**Source text**
* * * * * * *

From: Henry Story <henry.story@bblfish.net>
Date: Wed, 19 Dec 2012 18:23:35 +0100
Cc: Lee Feigenbaum <lee@thefigtrees.net>, Pat Hayes <phayes@ihmc.us>, David Booth <david@dbooth.org>, semantic-web <semantic-web@w3.org>
Message-Id: <F54833D5-360C-4C06-9AEF-FDD3396274B5@bblfish.net>
To: glenn mcdonald <glenn@furia.com>

On 19 Dec 2012, at 18:16, glenn mcdonald <glenn@furia.com> wrote:

> On Wed, Dec 19, 2012 at 11:54 AM, Henry Story <henry.story@bblfish.net> wrote:
> If you use a UUID you could accidentally make a UUID that someone else has already used.
> Since you are making a claim to a global name, you have this kind of risk that comes with
> it. Writing [] does not have this type of risk.

* * * * * * *

**Instructions**
**a)** In the email above, translate this sentence into Spanish: "Writing [] does not have this type of risk."
**b)** Retype the email above between "On 19 Dec 2012, at" and "type of risk.", inclusive.
**c)** Do these statements agree with the email? Answer yes or no for each, and quote the words from the email that decide it.
(i) The message is dated 19 December 2012.
(ii) The message is addressed to Pat Hayes.
(iii) The quoted passage says that a UUID carries no risk of matching one someone else already used.

**Data excerpt**
* * * * * * *

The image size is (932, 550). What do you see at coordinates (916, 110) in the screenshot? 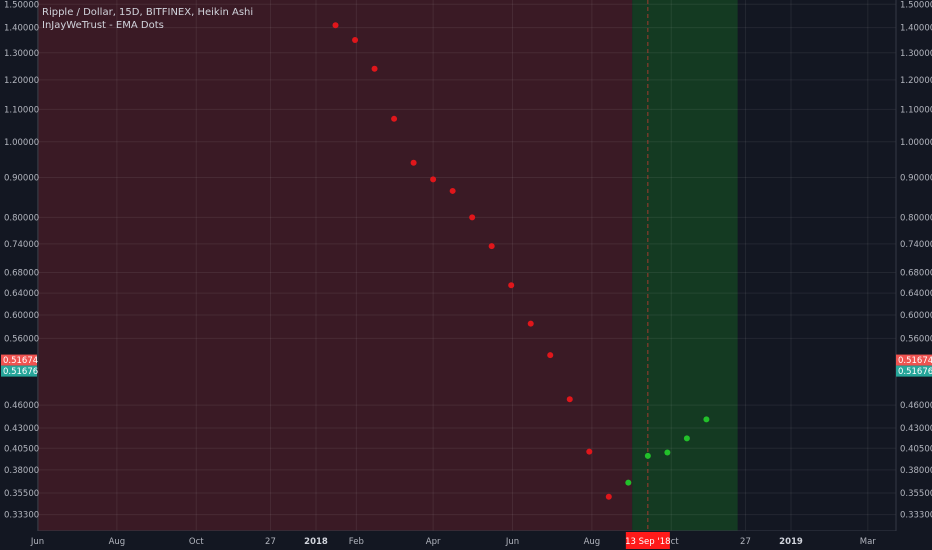
I see `right-price-tick: 1.10000` at bounding box center [916, 110].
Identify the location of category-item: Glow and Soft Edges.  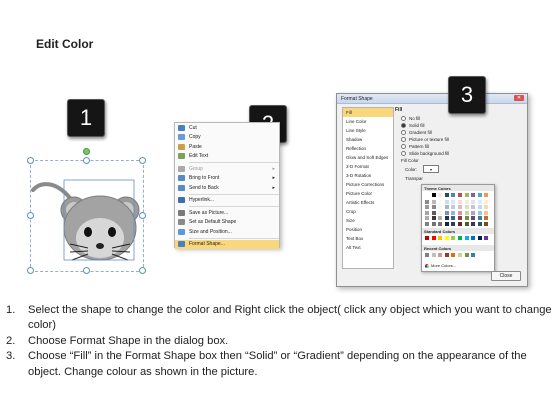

* * * * * * *

**Your responses**
**a)** Escribir [] no tiene este tipo de riesgo.

**b)**
On 19 Dec 2012, at 18:16, glenn mcdonald <glenn@furia.com> wrote:

> On Wed, Dec 19, 2012 at 11:54 AM, Henry Story <henry.story@bblfish.net> wrote:
> If you use a UUID you could accidentally make a UUID that someone else has already used.
> Since you are making a claim to a global name, you have this kind of risk that comes with
> it. Writing [] does not have this type of risk.

**c)**
(i) Yes: "Date: Wed, 19 Dec 2012 18:23:35 +0100"
(ii) No: "To: glenn mcdonald <glenn@furia.com>"
(iii) No: "If you use a UUID you could accidentally make a UUID that someone else has already used."